Third, the court looked to the general principles of contact law, which provide exceptions to the general rule that an offeror cannot treat silence or inaction as acceptance, where silence will be deemed as acceptance where an offeree has a duty to speak and remains silent. In the context of a bankruptcy proceeding, specifically with regard to the plan process, where the fate of every party in interest is often reliant upon the success of a plan and where the action of each creditor may affect the rights of all parties, a creditor who has an objection to the treatment of his or her claim under a plan must not remain silent. As Judge Bernstein stated, "[si]mply put, one's general right to remain silent in the face of an offer should be subject to question and reconsideration where passivity will threaten the fundamental goals of bankruptcy—rehabilitation, saving jobs and equality of distribution." Id. at 772.

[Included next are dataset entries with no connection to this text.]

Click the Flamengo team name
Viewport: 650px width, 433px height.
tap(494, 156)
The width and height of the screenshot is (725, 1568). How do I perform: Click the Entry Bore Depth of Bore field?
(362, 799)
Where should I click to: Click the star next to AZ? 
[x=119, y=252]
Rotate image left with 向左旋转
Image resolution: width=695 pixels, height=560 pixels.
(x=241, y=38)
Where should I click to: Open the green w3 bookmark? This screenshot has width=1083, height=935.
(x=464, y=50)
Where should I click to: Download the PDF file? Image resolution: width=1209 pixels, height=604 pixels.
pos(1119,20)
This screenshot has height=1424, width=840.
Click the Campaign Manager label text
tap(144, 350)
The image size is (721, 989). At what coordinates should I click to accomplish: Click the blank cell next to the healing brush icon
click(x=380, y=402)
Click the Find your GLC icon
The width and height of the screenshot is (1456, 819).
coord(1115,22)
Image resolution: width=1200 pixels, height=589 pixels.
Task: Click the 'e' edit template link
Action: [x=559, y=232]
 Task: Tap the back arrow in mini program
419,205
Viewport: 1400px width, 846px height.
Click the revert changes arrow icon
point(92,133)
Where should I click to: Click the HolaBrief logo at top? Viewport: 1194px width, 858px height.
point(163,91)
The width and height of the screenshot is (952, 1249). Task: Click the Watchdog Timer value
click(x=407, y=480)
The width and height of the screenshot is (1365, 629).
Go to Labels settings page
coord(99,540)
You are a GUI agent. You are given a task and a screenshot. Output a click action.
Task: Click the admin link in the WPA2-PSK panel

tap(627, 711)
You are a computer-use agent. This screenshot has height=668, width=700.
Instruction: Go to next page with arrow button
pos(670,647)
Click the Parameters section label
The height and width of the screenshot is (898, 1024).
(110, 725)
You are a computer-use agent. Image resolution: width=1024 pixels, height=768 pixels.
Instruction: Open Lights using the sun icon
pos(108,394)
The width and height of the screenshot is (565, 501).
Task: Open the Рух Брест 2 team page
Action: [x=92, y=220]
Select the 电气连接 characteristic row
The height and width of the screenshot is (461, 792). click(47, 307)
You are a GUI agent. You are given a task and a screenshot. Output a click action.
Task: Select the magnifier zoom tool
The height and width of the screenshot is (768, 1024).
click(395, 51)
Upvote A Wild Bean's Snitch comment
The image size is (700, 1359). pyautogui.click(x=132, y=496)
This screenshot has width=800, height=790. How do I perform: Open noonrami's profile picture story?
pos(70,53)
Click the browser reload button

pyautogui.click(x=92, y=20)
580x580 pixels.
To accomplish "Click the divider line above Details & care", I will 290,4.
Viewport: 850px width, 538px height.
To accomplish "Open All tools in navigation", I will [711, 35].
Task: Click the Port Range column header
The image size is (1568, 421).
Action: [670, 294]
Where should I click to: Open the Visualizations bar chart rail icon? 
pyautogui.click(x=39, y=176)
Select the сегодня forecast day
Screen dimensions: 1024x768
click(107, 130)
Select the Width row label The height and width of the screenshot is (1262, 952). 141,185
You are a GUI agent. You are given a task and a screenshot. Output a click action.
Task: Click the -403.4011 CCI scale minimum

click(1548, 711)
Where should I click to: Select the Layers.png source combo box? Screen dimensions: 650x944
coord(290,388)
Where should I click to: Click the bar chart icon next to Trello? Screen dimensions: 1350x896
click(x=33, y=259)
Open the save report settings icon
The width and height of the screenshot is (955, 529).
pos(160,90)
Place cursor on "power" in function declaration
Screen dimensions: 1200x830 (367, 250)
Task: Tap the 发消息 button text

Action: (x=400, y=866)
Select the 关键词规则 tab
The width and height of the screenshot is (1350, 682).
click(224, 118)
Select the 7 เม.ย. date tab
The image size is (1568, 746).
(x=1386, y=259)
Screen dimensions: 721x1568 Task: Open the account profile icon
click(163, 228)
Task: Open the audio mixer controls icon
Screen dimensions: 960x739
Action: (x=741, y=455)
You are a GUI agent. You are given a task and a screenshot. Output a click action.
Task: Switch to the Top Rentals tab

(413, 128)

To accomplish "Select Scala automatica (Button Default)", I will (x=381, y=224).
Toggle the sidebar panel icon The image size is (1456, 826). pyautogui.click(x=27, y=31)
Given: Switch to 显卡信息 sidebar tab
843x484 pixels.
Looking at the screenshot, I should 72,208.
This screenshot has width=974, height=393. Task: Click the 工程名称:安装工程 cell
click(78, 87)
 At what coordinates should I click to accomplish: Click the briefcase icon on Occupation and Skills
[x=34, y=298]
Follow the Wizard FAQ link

Judge Bernstein concluded that the failure of those administrative and priority creditors to return their consent forms implied their agreement to the debtors' proposed treatment to their claims within the meaning of §1129(a)(9). Given that (a) the debtors' bankruptcy cases were administratively insolvent and the only means by which the debtors' plan could be confirmed was by having all administrative and priority creditors agree to the debtors' proposed treatment of their claims; (b) any administrative or priority creditor who objected to the debtors' proposed treatment to his or her claim should have and could have communicated such objection with the debtors; (c) the debtors provided a quick, easy and inexpensive way for each administrative and priority creditor to make his or her election by way of the consent forms; and (d) the record made at the plan confirmation hearing supported the finding that the non-responding creditors intended to accept the debtors' proposed treatment to their claims, the court concluded by stating, "I do not presume that their failure to return the consent form indicated an intent to forego a distribution and cause the case to crater." Id. at 733.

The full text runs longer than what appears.